What needs to be done — Return each line of the data below that contains the string "icon".

Excerpted data —
%%
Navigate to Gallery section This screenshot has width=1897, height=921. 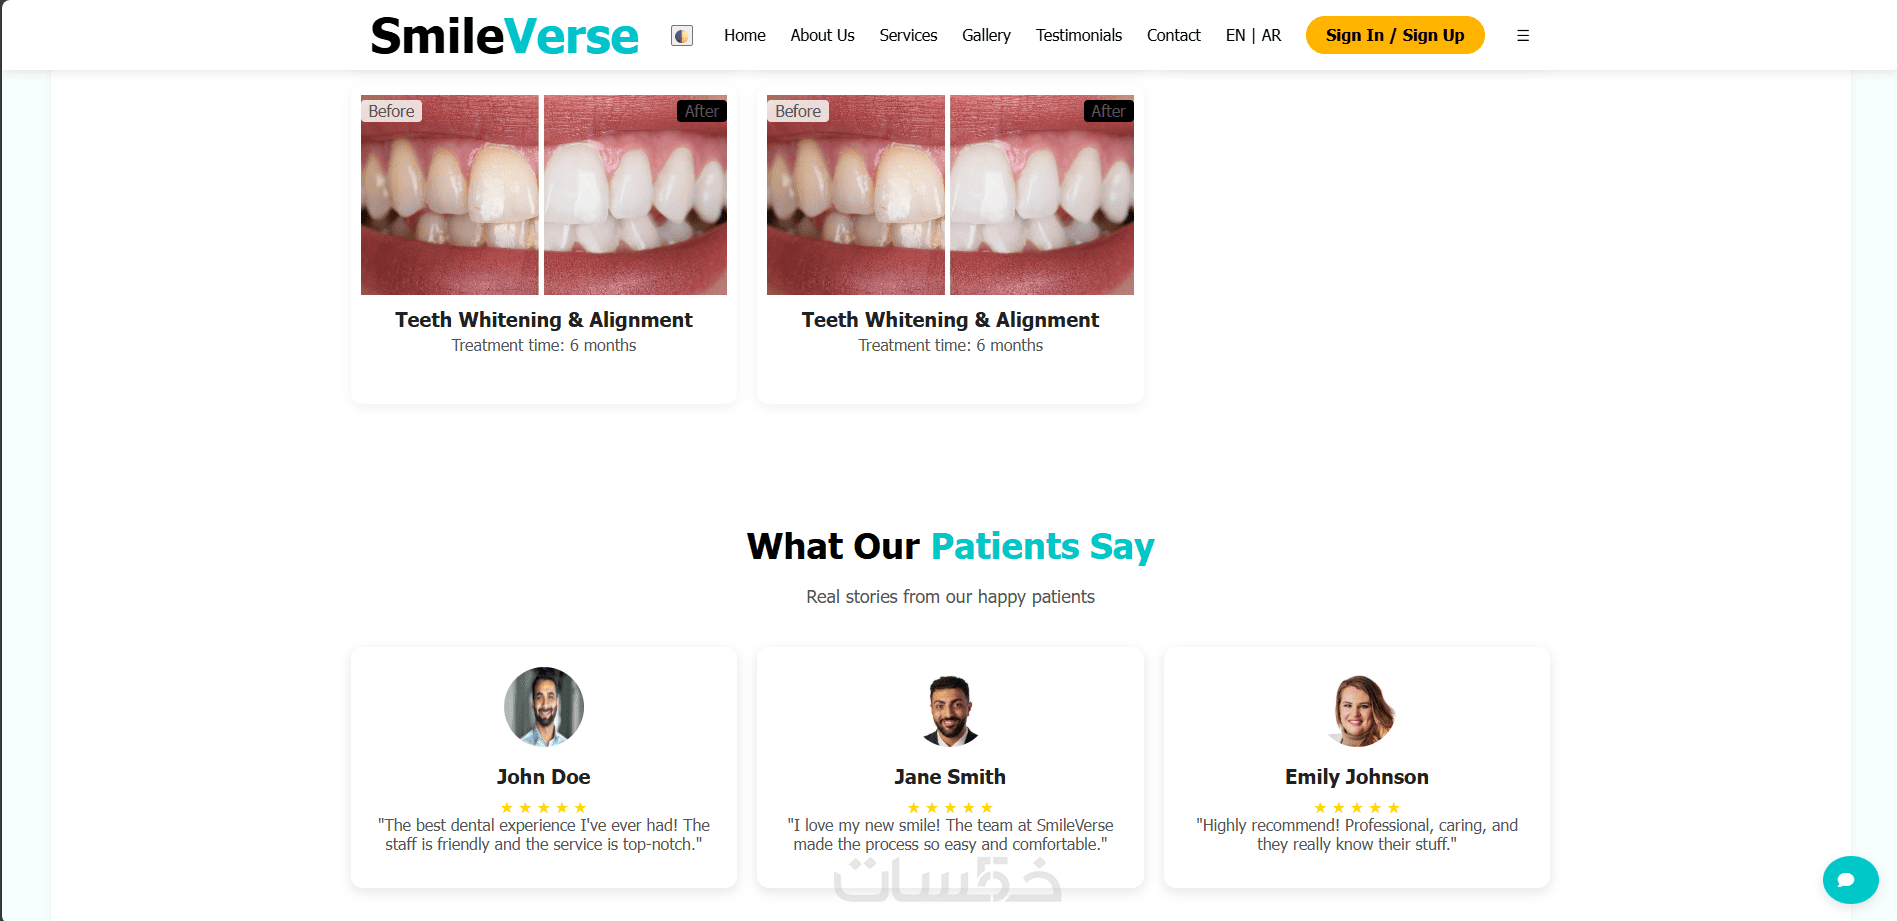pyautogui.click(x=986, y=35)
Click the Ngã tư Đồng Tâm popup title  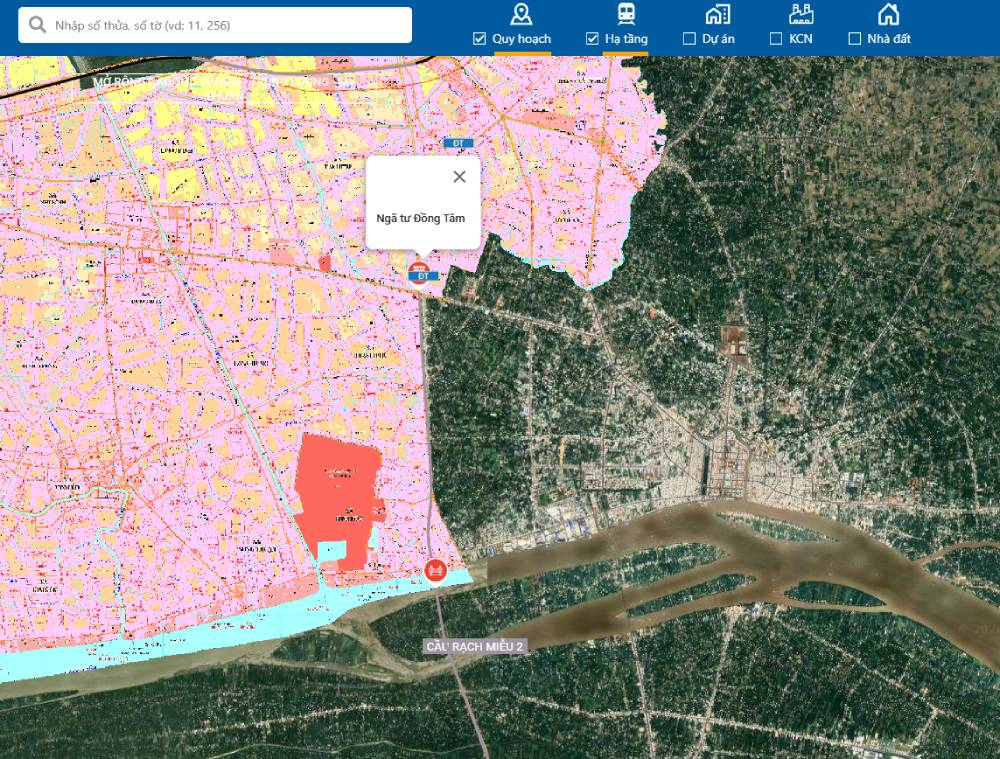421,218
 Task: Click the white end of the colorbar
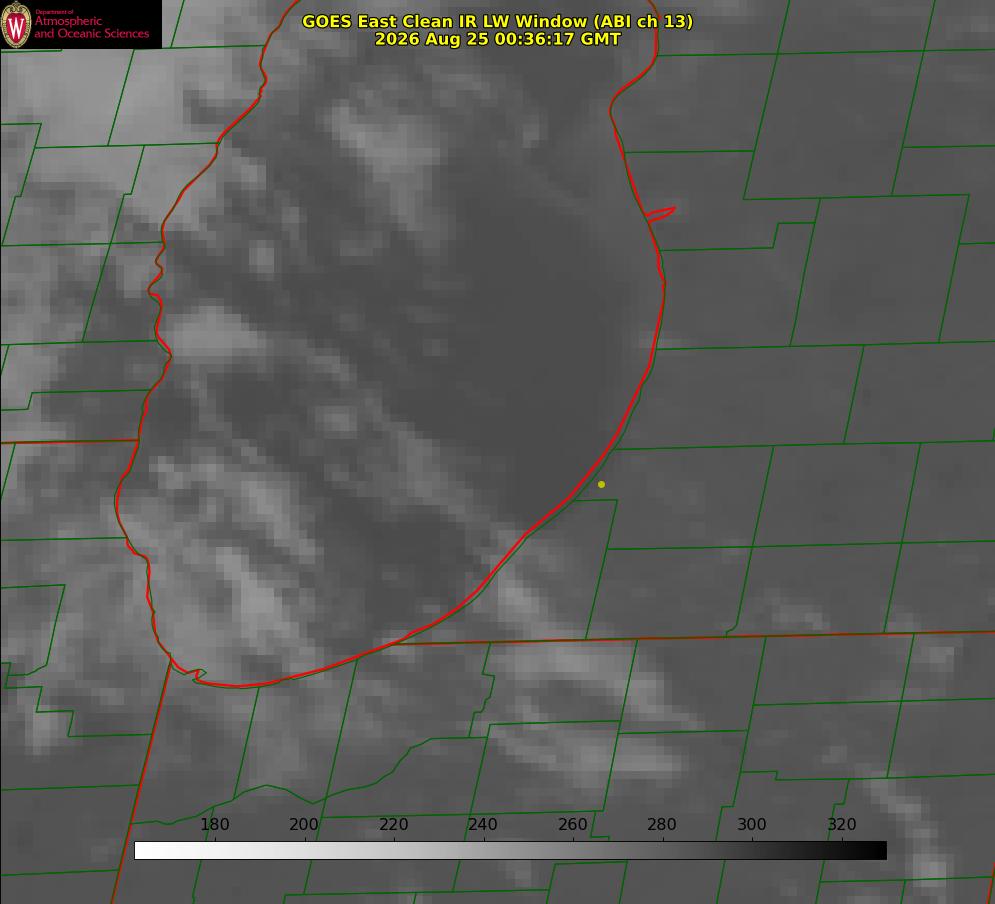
%%
%%
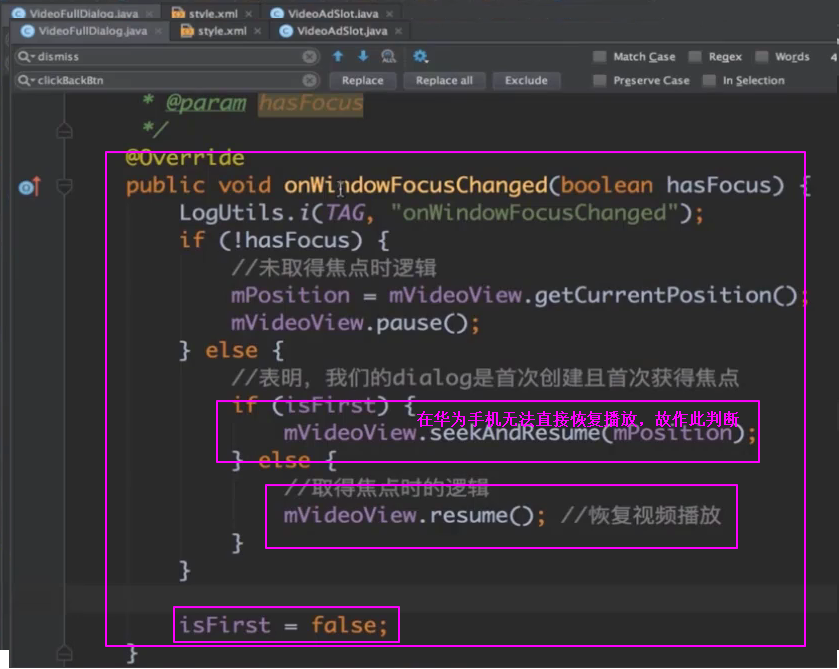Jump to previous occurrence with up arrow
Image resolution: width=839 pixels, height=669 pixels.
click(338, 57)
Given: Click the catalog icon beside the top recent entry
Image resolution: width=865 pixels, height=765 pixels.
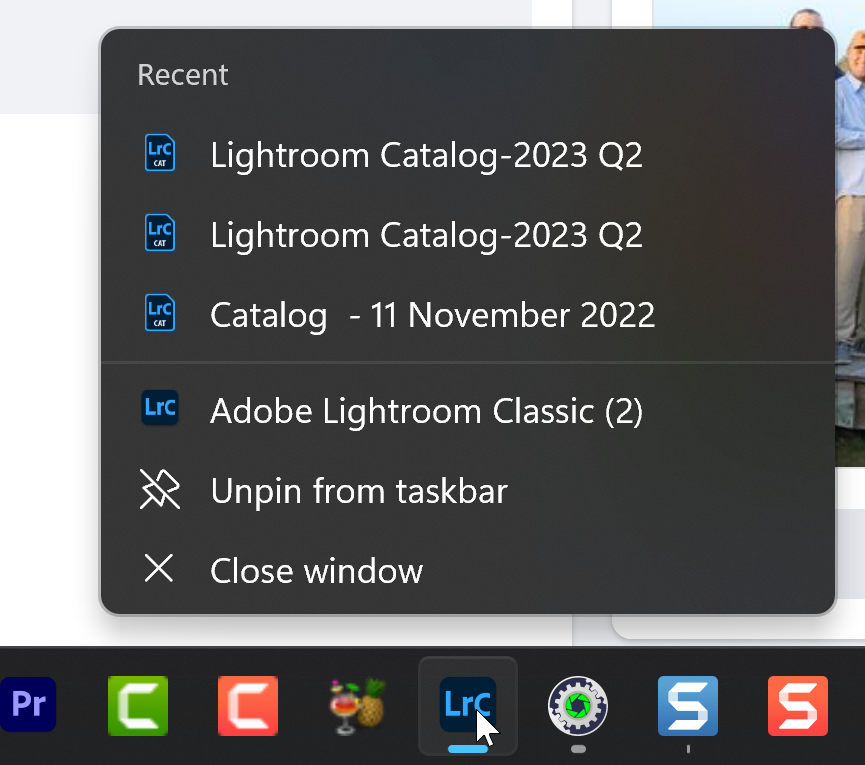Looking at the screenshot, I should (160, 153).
%%
%%
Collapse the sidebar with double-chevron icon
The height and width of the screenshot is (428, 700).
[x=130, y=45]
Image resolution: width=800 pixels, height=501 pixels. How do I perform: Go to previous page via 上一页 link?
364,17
%%
Response —
Given: Click the catalog icon beside the top recent entry
Collapse the sidebar with double-chevron icon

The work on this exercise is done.